Supreme Court Term More Liberal than Expected, ACLU Says
Term may represent "end of an era"
NEW YORK — The Supreme Court term that ended yesterday was more liberal than many had predicted and stranger than anyone could have anticipated,” said Steven R. Shapiro, the American Civil Liberties Union’s national legal director.
The unexpected death of Justice Antonin Scalia altered the term in dramatic ways and, depending on who is ultimately confirmed to fill his seat, could lead the way to a liberal majority on the Supreme Court for the first time since the Nixon administration. “We may have witnessed not just the end of the term, but the end of an era,” Shapiro said.
Five major civil liberties cases highlighted the court’s docket this year. Two of those cases resulted in important victories during the court’s final week. In Whole Women’s Health v. Hellerstedt, the court struck down two abortion regulations in Texas as an undue burden on women’s reproductive rights in the most important abortion case that the court had decided in nearly a quarter century. In Fisher v. University of Texas at Austin, the court reaffirmed that public universities have a compelling interest in a diverse student body and can seek to achieve that goal by considering race as one factor among many during the admissions process.
Neither the result in Whole Women’s Health nor Fisher would have been possible without Justice Anthony Kennedy, whose vote was difficult to predict. “It is still Justice Kennedy’s court, for the moment at least,” Shapiro said.
Two other cases ended in ties, but with dramatically different consequences. The 4-4 vote in United States v. Texas leaves in place a lower court order blocking the Obama administration from proceeding with its plan to defer deportation for the undocumented parents of children who are American citizens or permanent residents. By contrast, the 4-4 tie in Friedrichs v. California Teachers Ass’n means that states can continue to require that public employees pay their fair share of the cost of negotiating and implementing a collective bargaining agreement even if they choose not to join the union.
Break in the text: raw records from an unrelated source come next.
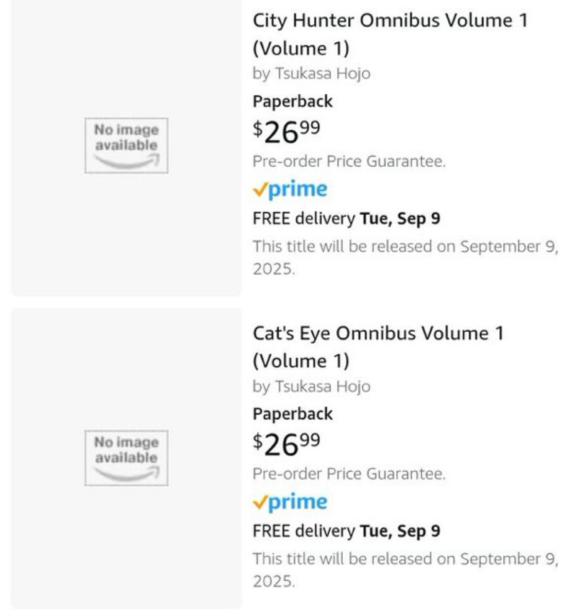Image resolution: width=575 pixels, height=616 pixels.
Task: Click Pre-order Price Guarantee under Cat's Eye
Action: [x=349, y=473]
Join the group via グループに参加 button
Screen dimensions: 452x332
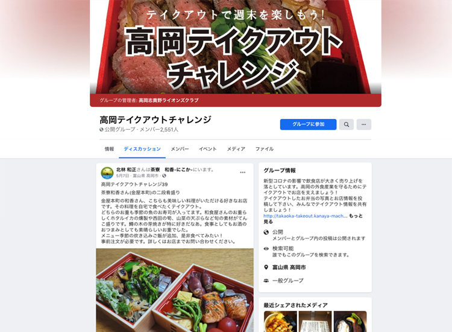tap(308, 124)
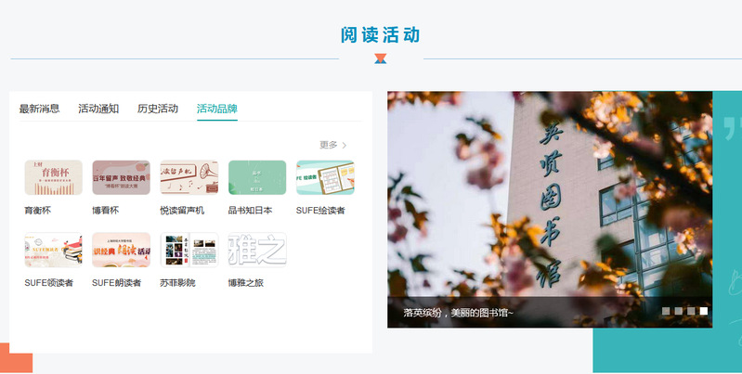The height and width of the screenshot is (374, 742).
Task: Click the fourth white carousel dot
Action: pyautogui.click(x=704, y=311)
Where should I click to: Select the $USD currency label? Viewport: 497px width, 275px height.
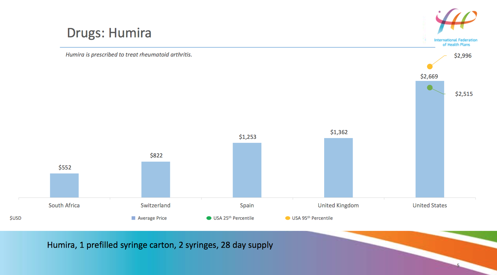[x=15, y=218]
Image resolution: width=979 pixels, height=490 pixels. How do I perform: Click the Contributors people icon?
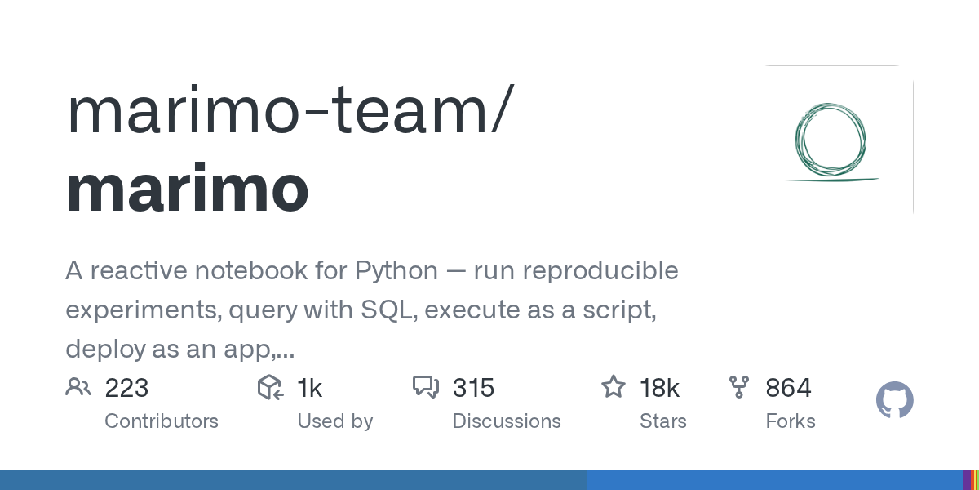coord(78,387)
Finally, in Zubik v. Burwell, the court avoided a tie in the latest challenge to the Affordable Care Act but only by avoiding the issue it had been asked to resolve. The court did not decide whether the federal government had acted lawfully in crafting an accommodation designed to ensure that women employed by religiously-affiliated nonprofits can receive insurance coverage for their contraceptive care without requiring the employer to pay for that coverage. Rather, the court took the unusual step of proposing a different compromise solution and then asking both the parties and the lower courts to consider it in further proceedings.
It is also worth noting that the court was more sympathetic to criminal defendants this term than it has often been in the past, perhaps reflecting the reexamination of criminal justice policies that is taking place in the country today. The court struck down Florida’s capital punishment law in Hurst v. Florida, and Justice Stephen Breyer continued his forceful advocacy against the death penalty as too arbitrary and discriminatory to be constitutionally tolerated. In Montgomery v. Louisiana, the court ruled that juveniles sentenced to mandatory life without parole before the court held that sentence unconstitutional four years ago are entitled to be resentenced. And, in Foster v. Chatman, the court both exposed and condemned the use of peremptory challenges to exclude prospective jurors on the basis of race.
In a notable exception, the court further weakened the exclusionary rule in Utah v. Strieff by allowing the use of evidence seized after an unconstitutional stop if the police then discover an outstanding arrest warrant. In an impassioned dissent ripped from the headlines (as well as numerous government reports), Justice Sonia Sotomayor highlighted the proliferation of arrest warrants in poor and minority communities for persons unable to pay fines imposed as punishment for minor offenses.
Following Justice Scalia’s death, several justices publicly announced that the court was still capable of functioning with only eight members. That is, of course, true as a technical matter. Still, like any other institution, the court is hobbled when it is not at full strength. “There is a reason there are nine justices,” Shapiro said, “and this term is the reason.”